I would be grateful if you would publish this article in reply to Felicia K's response to my previous article on the above subject. Firstly, I'd like to say that it's nice to know that Felicia is happy that someone is reading and is fascinated by her article; it was my pleasure Ms. (Mrs.) K. However, before going any further, let me make a few things crystal clear so that assumptions are not made and so that this discussion can be constructive.

It was never my intention to imply or say that it is wrong for Solomon Islanders, whatever generation they may be, to settle for something or anything less than what they hope for. I also don't have anything against student Teachers who are demanding an increase in their allowances nor do I want them to shut up and accept whatever they are not satisfied with; I am only startled at the increase or amount they are demanding. Do note that this was not about aspirations as far as my previous article was concerned; it was simply about being rational in our demands.

Just to put all of this in perspective, my point of view was that an increase in the allowance received by SICHE student teachers might be necessary but to demand an increase by 1000% all of a sudden will make anyone, especially Solomon Islands' Economists, cringe. If analyzed, you would also note that my last article was based entirely on the inferences or suggestions Felicia made in relation to the studies done and also her choice of words in her discussion.

My simple reason for questioning her article is that in times like this we don't have the luxury to use "anecdotal evidence" to make arguments or demands but to be realistic in our own situations (country's economic situation) and be constructive in what we want or need from our government.

Reading from the reply, clarifications, explanations and so forth; it is obvious that Felicia's arguments are in support of the student's demands. Please note that I'm not saying it is wrong, what I'm saying is that it is not realistic economically and even logically. Let me clarify my discussion to Felicia or whoever "did not get the full meaning" of my article; we are in an economic crisis (Felicia conceded that) and it is only logical that as students we should be the ones who understand, what the government is going through and what is required of us as citizens in these economically trying times. By demanding an increase of the allowance in the tune of a thousand percent (1000%) will only require the government to dig deeper into a pocket that is already stretched thin by other National needs and the global economic crisis.

Personally I think that an increase in 1000% is too much and though I'm not putting a value on it, something a little less than 1000% would be reasonable and one which I would support(last paragraph of my previous article). My reference to the past student teachers who graduated should be corrected in light of the ($300 deduction) information stated by Felicia, however, don't you think that a 1000% is still a bit too much to demand? Furthermore, is it too much to demand in such short notice? I mean, you do the math, do you really think our government has that much financial clout to pay for something that is not budgeted for? And importantly, who do you think will fund the government coffers to meet these demands? These are pragmatic questions, ones which I think we should ask ourselves. Ms (Mrs.) K, that, was the "crux" of my discussion and my article.

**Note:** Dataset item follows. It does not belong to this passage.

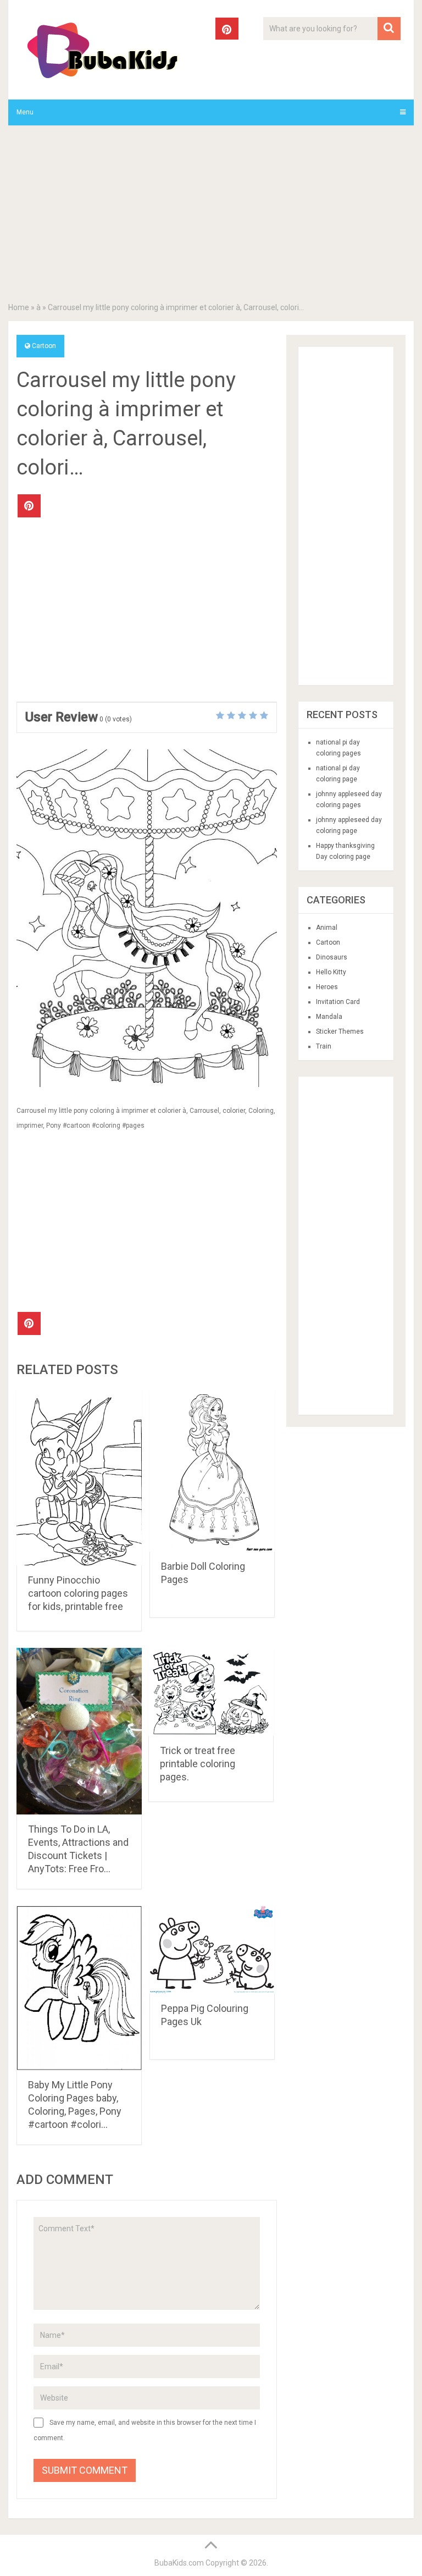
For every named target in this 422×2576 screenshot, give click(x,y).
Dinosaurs (331, 957)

By the way, I was never in any way complaining when using my own case and the 20% devaluation to my allowance. Rather I was using it as a point on how, personally, we can help the government in these economic hardship, instead of demanding an increase of 20% in (my) allowance which would have been a possibility.

Oh and to Tiona who asked if this was the same song or tune that the USP students in Fiji were singing last year; this is probably the same "song" (as you like to put it) Tiona. The difference is that it was a lot less than a 1000%, it was "composed" before the global economic crisis and it was "sang" before the national budget was drawn up, which reminds me; it would have been a lot easier if you used that same approach (though it is too late now especially after what happened globally) to allow the government to plan on how your demands can be met.

P.S. Due to the upcoming exams here in Suva, I won't be able to reply to this discussion until after the 18th of June.